The way up the mountain had not gotten easier, and the need to grip the horse’s barrel with his knees increased his hip agony. The pain was sucking the energy from him, and Logan knew he would not pursue far during this daylight.
From the ridge he could judge Julie Smith’s progress along the trail, and she was holding to the valley center as he had instructed. Logan was pleased that she did not hurry her horse. Rushing now would make little difference in the end, and if her luck was poor, Julie might need all the speed and stamina the ambusher’s horse possessed.

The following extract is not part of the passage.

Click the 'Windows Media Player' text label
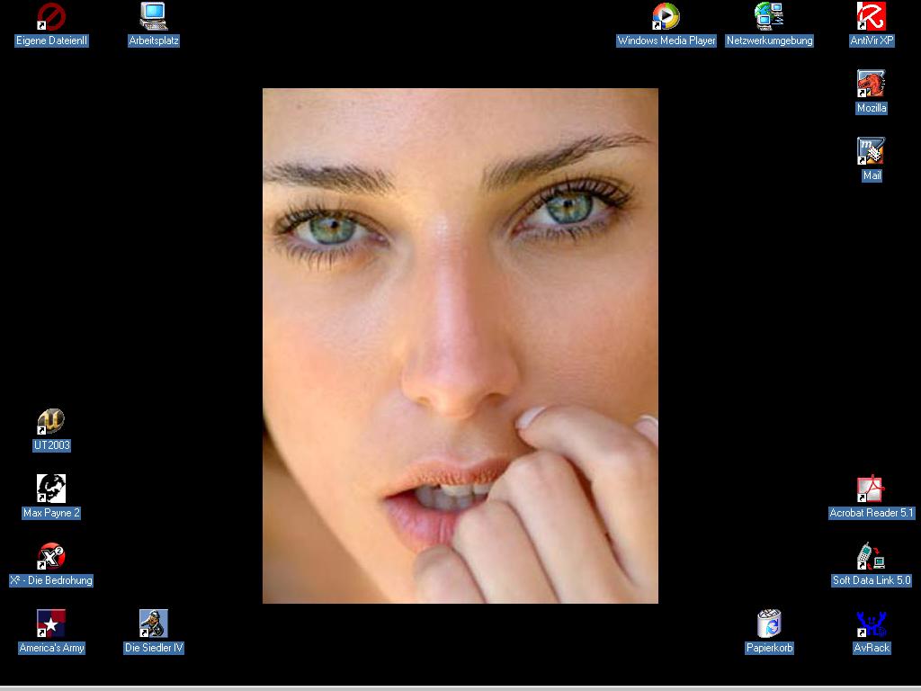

There was another dust heading down from the north, but it was west of the girl’s track, and Logan recognized it as a band of goats being herded to the Zapata Water. He and the herder should reach the water at about the same time. Logan did not mind. He would exchange news, and perhaps he could purchase goat meat or even cheese from the drover. Different food would be welcome, and Logan began to look forward to the chance meeting.
The goats were at the water when Logan rode in. The herder presented himself, humble, sombrero clasped to his chest, and eyes downcast before his better.
Logan said, "Hola, amigo."
The herder’s voice was soft with humility. "Buenos Dias, senor." The haughty and arrogant Spanish had a century before taught the peasants of Mexico their place.
Logan crawled from his saddle, favoring his bruised hip, and muffling his curses.
The herder was solicitous. "Are you injured, Patron? Can I help you in any way?"
Logan spoke as if to an equal. "My hip was bruised by a rifle bullet, amigo, but it will heal." He raised his chin toward the fly burdened bodies some distance away. "One of their band shot at me, but his bullet struck my equipment. God was with me."
If the dead bothered the herder he did not betray it. It was likely that the goat man had seen more than his share of men who had been shot and left for the buzzards.